Неспешно спускались с облаков крупные хлопья. Они невесомо падали на белую шубу Лии, а те, что не успели, скрипели под каблуками её сапог. Губы неизменно пудрового оттенка были чуть приоткрыты, выпуская частое дыхание, от чего ресницы покрылись едва заметным инеем. Золотистые локоны развевались от торопливой ходьбы. Адлер находилась в возбуждённом настроении, не столько из–за предновогодней суеты, её она отложила на второй план, сколько из–за потрясающего известия, которое девушка спешно несла в квартиру Протасовых.
Лия вышла из дома субботним утром с уверенным настроем первой увидеть и купить новогоднюю атрибутику, которая с сегодняшнего дня должна была наводнить прилавки. Она была убеждена, что самое лучшее разбирают утром, и чтобы ознакомиться со всем ассортиментом бесчисленных игрушек, шариков и гирлянд необходимо встать как можно раньше и в числе первых оказаться у заветных стеллажей. В этом году её родители уехали встречать Новый год к родственникам во Францию, оставив дом на Крестовском острове в полном её распоряжении.
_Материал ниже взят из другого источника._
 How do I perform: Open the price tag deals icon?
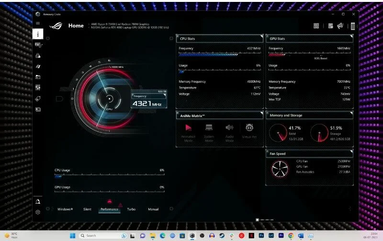point(38,99)
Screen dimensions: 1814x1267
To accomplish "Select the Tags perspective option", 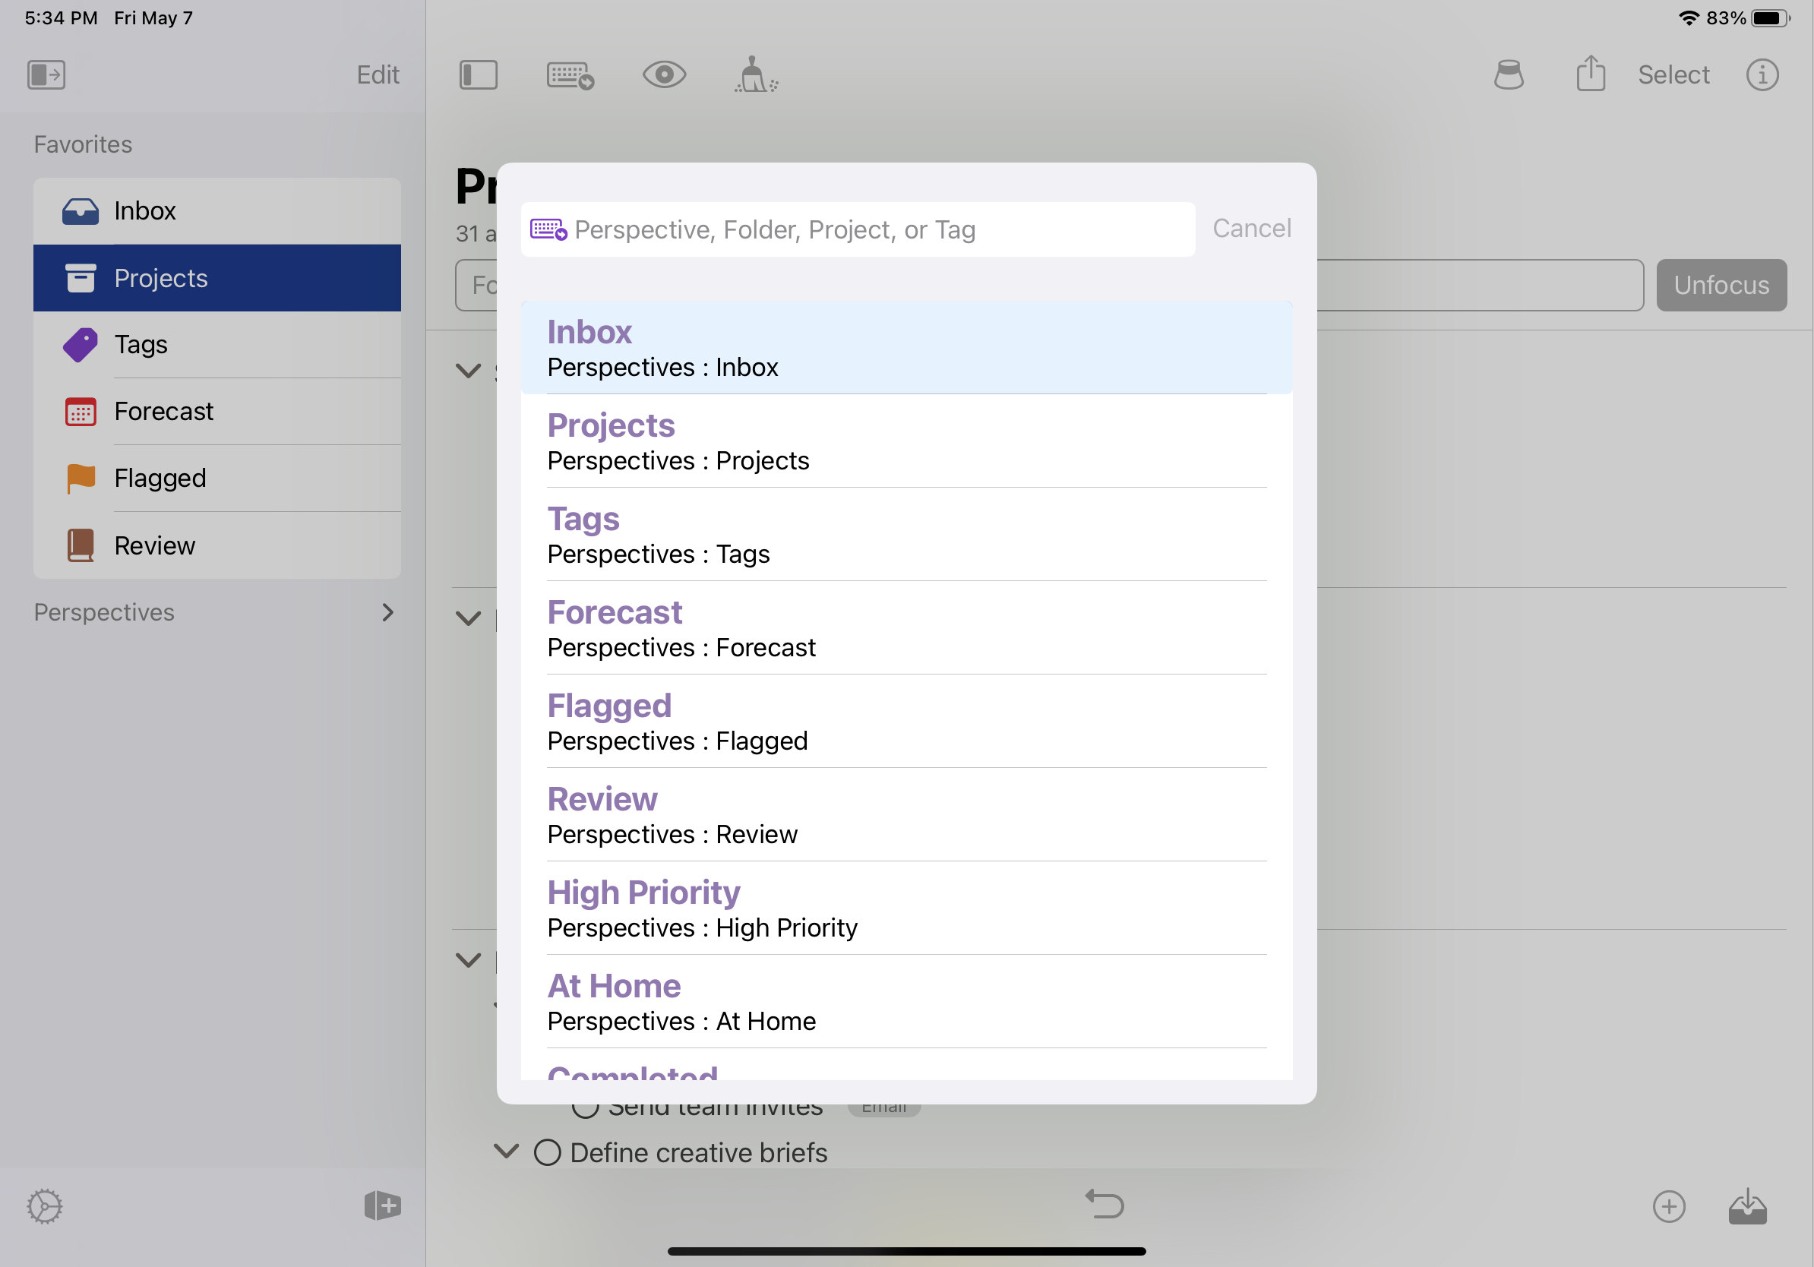I will 905,533.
Адлер планировала закатить вечеринку для самых близких друзей и отнеслась к делу серьёзно: уже начала составлять плейлист, план мероприятия, расписала покупки.
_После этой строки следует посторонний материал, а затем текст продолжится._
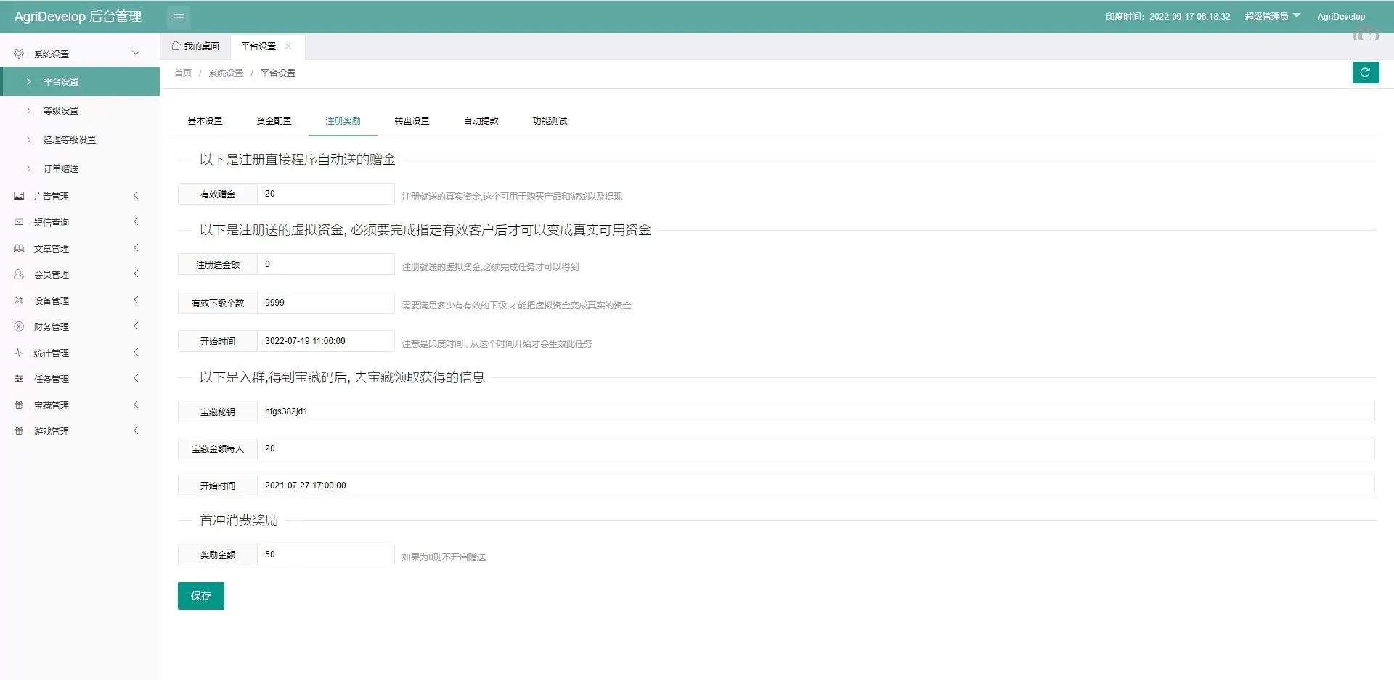This screenshot has height=680, width=1394.
Task: Click the 财务管理 dollar icon
Action: tap(19, 327)
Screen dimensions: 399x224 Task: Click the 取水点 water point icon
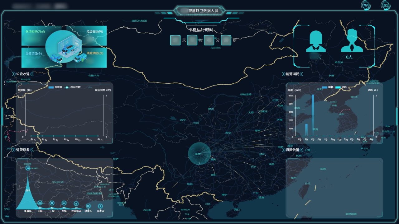pyautogui.click(x=100, y=206)
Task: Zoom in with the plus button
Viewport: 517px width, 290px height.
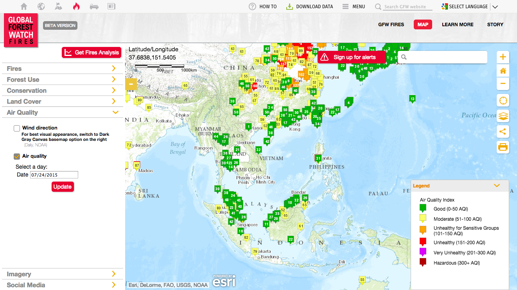Action: point(503,57)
Перед совершением рейда по магазинам Петербурга было решено сначала, всё–таки, заскочить на заседание Студенческого совета, бессменным членом которого Лия являлась уже второй год. Собрание затянулось, и Адлер всё чаще поглядывала на часы, боясь не успеть справиться с намеченными планами на день. Важных вопросов не поднималось, заседание постепенно превращалось в бесцельную приятельскую беседу. В какой–то момент Лия начала жалеть о том, что пришла, но то, что она услышала от соседки по креслу, переубедило её и даже заставило отложить до лучших времён срочную подготовку к предстоящей вечеринке. Она решила незамедлительно поделиться этим с Викой Протасовой.
Неприятные известия
День Ивана Голдина не предвещал ничего необычного. Он сидел в своём кабинете в полной тишине и пил чай из фарфоровой чашки. Здание Дома моды «Шереметев» располагалось на Дворцовой набережной, и из окон кабинета Голдина открывался потрясающий вид на Петропавловскую крепость. Правда, потрясающим он был только первые пару раз, спустя время глаз привык, и вид стал обыденным.
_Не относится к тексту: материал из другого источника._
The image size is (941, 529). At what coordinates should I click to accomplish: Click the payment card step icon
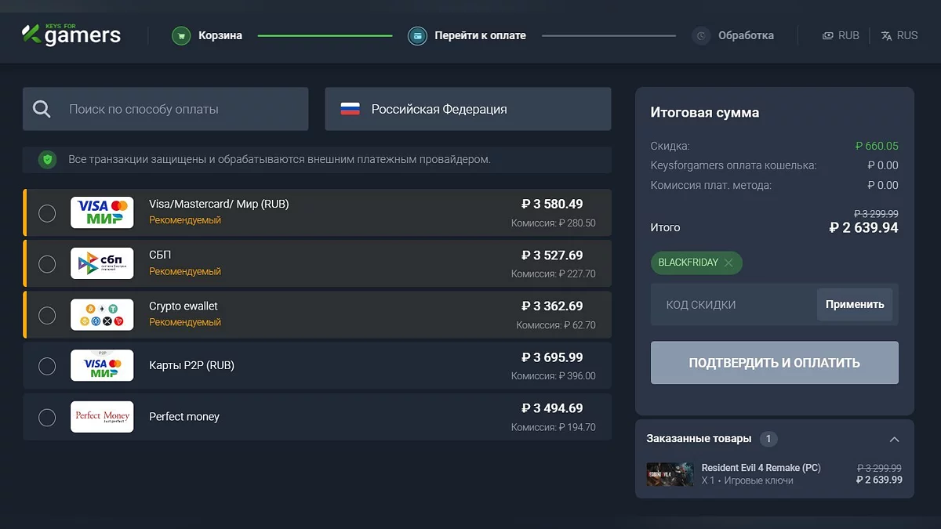(417, 35)
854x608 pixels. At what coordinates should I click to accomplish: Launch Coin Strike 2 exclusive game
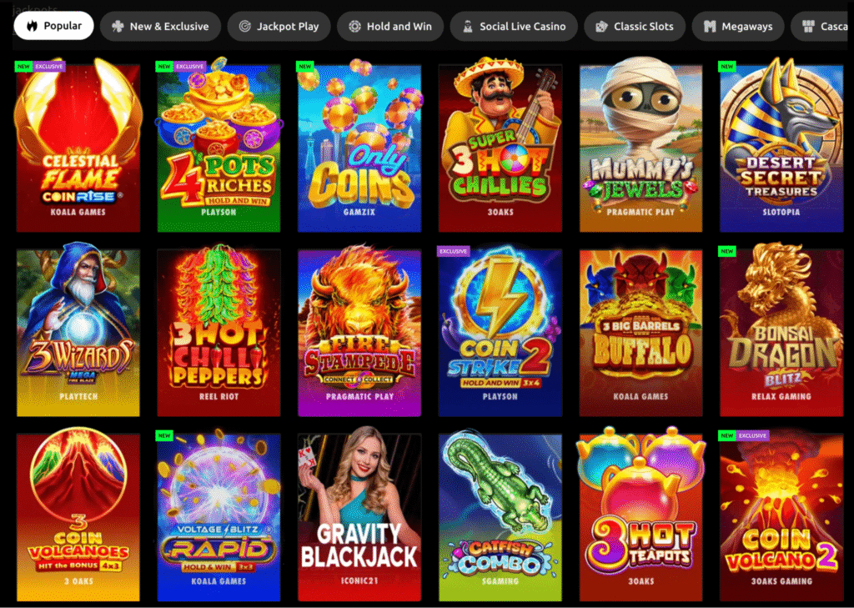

Утро субботы сменило вечер пятницы, который, в свою очередь, сменил вечер четверга. Начало рабочего выходного, к сожалению, было непродуктивным. За завтраком после раннего подъёма Иван разглядел снегопад на улице, и, выйдя, сначала обрадовался ему. Наконец, в Санкт–Петербурге ожидалась настоящая зима с сугробами, снегопадами и праздничным настроением, как в рекламе «Coca–Cola». Однако почти сразу детский восторг сменился насущными проблемами. К двадцати пяти годам Иван Голдин уже занимал место модельера в одном из самых известных модных домов Петербурга, которое получил благодаря выдающемуся таланту и особому, авторскому взгляду на моду. Он считал, что время безликих моделей и несуразных образов на подиумах должно рано или поздно закончиться, и ему на смену придёт мода более приземлённая и изящная, человечная. Идеальной моделью на показе Иван представлял улыбающуюся, довольную девушку, которая демонстрирует наслаждение от своего наряда, что шло в разрез с современной идеей модели–манекена. На его взгляд, ошибочным было превращать живых людей в куклы и вешалки. Кому захочется смотреть на одежду, которую несёт на себе девушка с очень грустным лицом, словно её насильно засунули в мешок из–под картошки и выставили на публику?